> _What is being asked_:
Return each line of the data that follows exactly as it reads.

══ Records provided

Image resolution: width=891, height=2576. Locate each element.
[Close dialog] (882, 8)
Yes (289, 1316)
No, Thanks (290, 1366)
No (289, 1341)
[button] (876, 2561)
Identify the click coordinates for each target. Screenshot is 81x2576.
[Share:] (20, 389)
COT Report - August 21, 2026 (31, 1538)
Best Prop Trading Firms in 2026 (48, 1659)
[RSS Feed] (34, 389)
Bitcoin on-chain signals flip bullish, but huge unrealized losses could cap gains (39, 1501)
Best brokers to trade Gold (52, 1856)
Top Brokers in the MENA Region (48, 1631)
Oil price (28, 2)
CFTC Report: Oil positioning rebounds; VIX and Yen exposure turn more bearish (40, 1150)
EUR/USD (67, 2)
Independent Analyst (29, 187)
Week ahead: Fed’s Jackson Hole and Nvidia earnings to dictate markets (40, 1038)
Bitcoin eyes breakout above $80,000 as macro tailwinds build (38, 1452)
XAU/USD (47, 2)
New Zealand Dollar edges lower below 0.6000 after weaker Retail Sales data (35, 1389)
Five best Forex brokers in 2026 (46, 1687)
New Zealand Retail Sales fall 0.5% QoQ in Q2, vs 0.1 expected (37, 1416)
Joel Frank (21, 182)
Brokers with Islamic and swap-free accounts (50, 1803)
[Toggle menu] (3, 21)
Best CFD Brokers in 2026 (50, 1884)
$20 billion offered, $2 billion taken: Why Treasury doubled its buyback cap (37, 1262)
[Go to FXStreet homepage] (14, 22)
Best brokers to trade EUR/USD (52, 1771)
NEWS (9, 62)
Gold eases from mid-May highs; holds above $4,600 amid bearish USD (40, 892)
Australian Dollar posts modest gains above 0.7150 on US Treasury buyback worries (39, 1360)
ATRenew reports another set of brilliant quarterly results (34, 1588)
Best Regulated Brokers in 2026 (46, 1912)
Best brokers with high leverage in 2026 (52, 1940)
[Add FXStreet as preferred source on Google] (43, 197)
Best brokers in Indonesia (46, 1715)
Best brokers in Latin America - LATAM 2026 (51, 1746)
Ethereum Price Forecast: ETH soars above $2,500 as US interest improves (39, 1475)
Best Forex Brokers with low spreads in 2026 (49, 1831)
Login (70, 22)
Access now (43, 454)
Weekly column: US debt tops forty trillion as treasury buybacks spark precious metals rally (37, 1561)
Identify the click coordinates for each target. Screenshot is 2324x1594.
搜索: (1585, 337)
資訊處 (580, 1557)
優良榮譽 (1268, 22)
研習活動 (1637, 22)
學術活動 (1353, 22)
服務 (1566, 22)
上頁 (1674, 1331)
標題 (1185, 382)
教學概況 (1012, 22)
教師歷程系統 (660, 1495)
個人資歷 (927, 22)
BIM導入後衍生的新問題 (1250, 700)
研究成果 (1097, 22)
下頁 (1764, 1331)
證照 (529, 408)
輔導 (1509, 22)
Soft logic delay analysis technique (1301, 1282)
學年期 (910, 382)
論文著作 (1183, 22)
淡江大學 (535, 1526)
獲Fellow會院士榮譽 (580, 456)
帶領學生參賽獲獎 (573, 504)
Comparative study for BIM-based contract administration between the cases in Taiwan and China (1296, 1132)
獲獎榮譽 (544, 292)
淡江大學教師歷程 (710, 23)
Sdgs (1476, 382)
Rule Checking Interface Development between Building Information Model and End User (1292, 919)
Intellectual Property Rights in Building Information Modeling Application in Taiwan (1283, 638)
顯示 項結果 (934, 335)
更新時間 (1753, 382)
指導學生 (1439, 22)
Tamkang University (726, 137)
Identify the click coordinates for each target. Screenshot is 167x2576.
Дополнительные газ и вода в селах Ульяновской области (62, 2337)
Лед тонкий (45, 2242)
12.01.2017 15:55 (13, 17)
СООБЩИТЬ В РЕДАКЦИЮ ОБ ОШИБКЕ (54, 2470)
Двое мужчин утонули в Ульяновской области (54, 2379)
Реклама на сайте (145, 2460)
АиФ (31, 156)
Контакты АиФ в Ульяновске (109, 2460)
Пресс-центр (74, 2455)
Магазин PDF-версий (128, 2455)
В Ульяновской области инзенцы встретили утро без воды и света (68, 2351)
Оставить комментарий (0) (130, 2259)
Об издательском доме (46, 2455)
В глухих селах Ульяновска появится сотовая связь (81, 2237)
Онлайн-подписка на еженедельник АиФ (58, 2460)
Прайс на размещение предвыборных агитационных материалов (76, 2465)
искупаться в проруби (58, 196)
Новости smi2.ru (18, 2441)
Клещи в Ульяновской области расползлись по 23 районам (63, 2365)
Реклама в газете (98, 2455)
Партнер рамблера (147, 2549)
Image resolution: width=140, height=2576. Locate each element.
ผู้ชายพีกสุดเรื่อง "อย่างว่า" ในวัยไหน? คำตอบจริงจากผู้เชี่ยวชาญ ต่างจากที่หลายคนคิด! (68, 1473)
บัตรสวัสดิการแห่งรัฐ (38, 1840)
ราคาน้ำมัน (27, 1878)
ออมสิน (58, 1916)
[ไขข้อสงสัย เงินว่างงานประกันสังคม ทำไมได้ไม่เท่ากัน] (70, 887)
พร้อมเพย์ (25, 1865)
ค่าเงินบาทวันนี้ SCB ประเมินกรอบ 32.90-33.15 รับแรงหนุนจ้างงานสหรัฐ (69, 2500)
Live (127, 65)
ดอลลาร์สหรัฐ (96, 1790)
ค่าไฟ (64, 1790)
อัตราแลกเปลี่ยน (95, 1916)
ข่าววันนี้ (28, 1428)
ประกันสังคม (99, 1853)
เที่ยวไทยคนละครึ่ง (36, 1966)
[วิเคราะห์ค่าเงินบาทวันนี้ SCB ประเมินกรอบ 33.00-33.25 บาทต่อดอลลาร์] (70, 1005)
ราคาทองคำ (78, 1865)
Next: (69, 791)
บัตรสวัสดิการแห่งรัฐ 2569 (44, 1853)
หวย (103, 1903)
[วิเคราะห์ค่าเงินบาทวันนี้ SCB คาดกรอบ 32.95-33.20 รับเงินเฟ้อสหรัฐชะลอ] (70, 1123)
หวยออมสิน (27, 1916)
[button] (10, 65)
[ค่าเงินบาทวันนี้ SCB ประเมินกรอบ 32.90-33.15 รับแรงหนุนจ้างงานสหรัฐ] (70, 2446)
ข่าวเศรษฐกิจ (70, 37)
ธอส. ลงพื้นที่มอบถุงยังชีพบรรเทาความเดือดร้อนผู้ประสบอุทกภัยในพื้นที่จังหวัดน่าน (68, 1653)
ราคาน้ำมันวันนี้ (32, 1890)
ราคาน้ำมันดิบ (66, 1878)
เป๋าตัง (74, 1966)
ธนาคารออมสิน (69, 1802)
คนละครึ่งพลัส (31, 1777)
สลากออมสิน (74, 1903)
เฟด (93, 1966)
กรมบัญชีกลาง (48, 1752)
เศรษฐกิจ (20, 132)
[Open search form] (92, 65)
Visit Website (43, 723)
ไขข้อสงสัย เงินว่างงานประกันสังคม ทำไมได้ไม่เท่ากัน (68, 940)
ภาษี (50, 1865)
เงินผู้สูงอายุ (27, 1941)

════

> _Answer section_:
Image resolution: width=891, height=2576. Locate each element.
[Close dialog] (882, 8)
Yes (289, 1316)
No, Thanks (290, 1366)
No (289, 1341)
[button] (876, 2561)
Identify the click coordinates for each target. Screenshot is 81x2576.
[Share:] (20, 389)
COT Report - August 21, 2026 (31, 1538)
Best Prop Trading Firms in 2026 (48, 1659)
[RSS Feed] (34, 389)
Bitcoin on-chain signals flip bullish, but huge unrealized losses could cap gains (39, 1501)
Best brokers to trade Gold (52, 1856)
Top Brokers in the MENA Region (48, 1631)
Oil price (28, 2)
CFTC Report: Oil positioning rebounds; VIX and Yen exposure turn more bearish (40, 1150)
EUR/USD (67, 2)
Independent Analyst (29, 187)
Week ahead: Fed’s Jackson Hole and Nvidia earnings to dictate markets (40, 1038)
Bitcoin eyes breakout above $80,000 as macro tailwinds build (38, 1452)
XAU/USD (47, 2)
New Zealand Dollar edges lower below 0.6000 after weaker Retail Sales data (35, 1389)
Five best Forex brokers in 2026 (46, 1687)
New Zealand Retail Sales fall 0.5% QoQ in Q2, vs 0.1 expected (37, 1416)
Joel Frank (21, 182)
Brokers with Islamic and swap-free accounts (50, 1803)
[Toggle menu] (3, 21)
Best CFD Brokers in 2026 (50, 1884)
$20 billion offered, $2 billion taken: Why Treasury doubled its buyback cap (37, 1262)
[Go to FXStreet homepage] (14, 22)
Best brokers to trade EUR/USD (52, 1771)
NEWS (9, 62)
Gold eases from mid-May highs; holds above $4,600 amid bearish USD (40, 892)
Australian Dollar posts modest gains above 0.7150 on US Treasury buyback worries (39, 1360)
ATRenew reports another set of brilliant quarterly results (34, 1588)
Best Regulated Brokers in 2026 (46, 1912)
Best brokers with high leverage in 2026 (52, 1940)
[Add FXStreet as preferred source on Google] (43, 197)
Best brokers in Indonesia (46, 1715)
Best brokers in Latin America - LATAM 2026 (51, 1746)
Ethereum Price Forecast: ETH soars above $2,500 as US interest improves (39, 1475)
Best Forex Brokers with low spreads in 2026 (49, 1831)
Login (70, 22)
Access now (43, 454)
Weekly column: US debt tops forty trillion as treasury buybacks spark precious metals rally (37, 1561)
Identify the click coordinates for each target. Screenshot is 2324x1594.
搜索: (1585, 337)
資訊處 (580, 1557)
優良榮譽 (1268, 22)
研習活動 (1637, 22)
學術活動 (1353, 22)
服務 (1566, 22)
上頁 (1674, 1331)
標題 (1185, 382)
教學概況 (1012, 22)
教師歷程系統 (660, 1495)
個人資歷 (927, 22)
BIM導入後衍生的新問題 (1250, 700)
研究成果 (1097, 22)
下頁 (1764, 1331)
證照 (529, 408)
輔導 (1509, 22)
Soft logic delay analysis technique (1301, 1282)
學年期 (910, 382)
論文著作 (1183, 22)
淡江大學 (535, 1526)
獲Fellow會院士榮譽 (580, 456)
帶領學生參賽獲獎 (573, 504)
Comparative study for BIM-based contract administration between the cases in Taiwan and China (1296, 1132)
獲獎榮譽 (544, 292)
淡江大學教師歷程 (710, 23)
Sdgs (1476, 382)
Rule Checking Interface Development between Building Information Model and End User (1292, 919)
Intellectual Property Rights in Building Information Modeling Application in Taiwan (1283, 638)
顯示 項結果 (934, 335)
更新時間 (1753, 382)
指導學生 (1439, 22)
Tamkang University (726, 137)
Identify the click coordinates for each target. Screenshot is 167x2576.
Дополнительные газ и вода в селах Ульяновской области (62, 2337)
Лед тонкий (45, 2242)
12.01.2017 15:55 (13, 17)
СООБЩИТЬ В РЕДАКЦИЮ ОБ ОШИБКЕ (54, 2470)
Двое мужчин утонули в Ульяновской области (54, 2379)
Реклама на сайте (145, 2460)
АиФ (31, 156)
Контакты АиФ в Ульяновске (109, 2460)
Пресс-центр (74, 2455)
Магазин PDF-версий (128, 2455)
В Ульяновской области инзенцы встретили утро без воды и света (68, 2351)
Оставить комментарий (0) (130, 2259)
Об издательском доме (46, 2455)
В глухих селах Ульяновска появится сотовая связь (81, 2237)
Онлайн-подписка на еженедельник АиФ (58, 2460)
Прайс на размещение предвыборных агитационных материалов (76, 2465)
искупаться в проруби (58, 196)
Новости smi2.ru (18, 2441)
Клещи в Ульяновской области расползлись по 23 районам (63, 2365)
Реклама в газете (98, 2455)
Партнер рамблера (147, 2549)
Image resolution: width=140, height=2576. Locate each element.
ผู้ชายพีกสุดเรื่อง "อย่างว่า" ในวัยไหน? คำตอบจริงจากผู้เชี่ยวชาญ ต่างจากที่หลายคนคิด! (68, 1473)
บัตรสวัสดิการแห่งรัฐ (38, 1840)
ราคาน้ำมัน (27, 1878)
ออมสิน (58, 1916)
[ไขข้อสงสัย เงินว่างงานประกันสังคม ทำไมได้ไม่เท่ากัน] (70, 887)
พร้อมเพย์ (25, 1865)
ค่าเงินบาทวันนี้ SCB ประเมินกรอบ 32.90-33.15 รับแรงหนุนจ้างงานสหรัฐ (69, 2500)
Live (127, 65)
ดอลลาร์สหรัฐ (96, 1790)
ค่าไฟ (64, 1790)
อัตราแลกเปลี่ยน (95, 1916)
ข่าววันนี้ (28, 1428)
ประกันสังคม (99, 1853)
เที่ยวไทยคนละครึ่ง (36, 1966)
[วิเคราะห์ค่าเงินบาทวันนี้ SCB ประเมินกรอบ 33.00-33.25 บาทต่อดอลลาร์] (70, 1005)
ราคาทองคำ (78, 1865)
Next: (69, 791)
บัตรสวัสดิการแห่งรัฐ 2569 (44, 1853)
หวย (103, 1903)
[วิเคราะห์ค่าเงินบาทวันนี้ SCB คาดกรอบ 32.95-33.20 รับเงินเฟ้อสหรัฐชะลอ] (70, 1123)
หวยออมสิน (27, 1916)
[button] (10, 65)
[ค่าเงินบาทวันนี้ SCB ประเมินกรอบ 32.90-33.15 รับแรงหนุนจ้างงานสหรัฐ] (70, 2446)
ข่าวเศรษฐกิจ (70, 37)
ธอส. ลงพื้นที่มอบถุงยังชีพบรรเทาความเดือดร้อนผู้ประสบอุทกภัยในพื้นที่จังหวัดน่าน (68, 1653)
ราคาน้ำมันวันนี้ (32, 1890)
ราคาน้ำมันดิบ (66, 1878)
เป๋าตัง (74, 1966)
ธนาคารออมสิน (69, 1802)
คนละครึ่งพลัส (31, 1777)
สลากออมสิน (74, 1903)
เฟด (93, 1966)
กรมบัญชีกลาง (48, 1752)
เศรษฐกิจ (20, 132)
[Open search form] (92, 65)
Visit Website (43, 723)
ไขข้อสงสัย เงินว่างงานประกันสังคม ทำไมได้ไม่เท่ากัน (68, 940)
ภาษี (50, 1865)
เงินผู้สูงอายุ (27, 1941)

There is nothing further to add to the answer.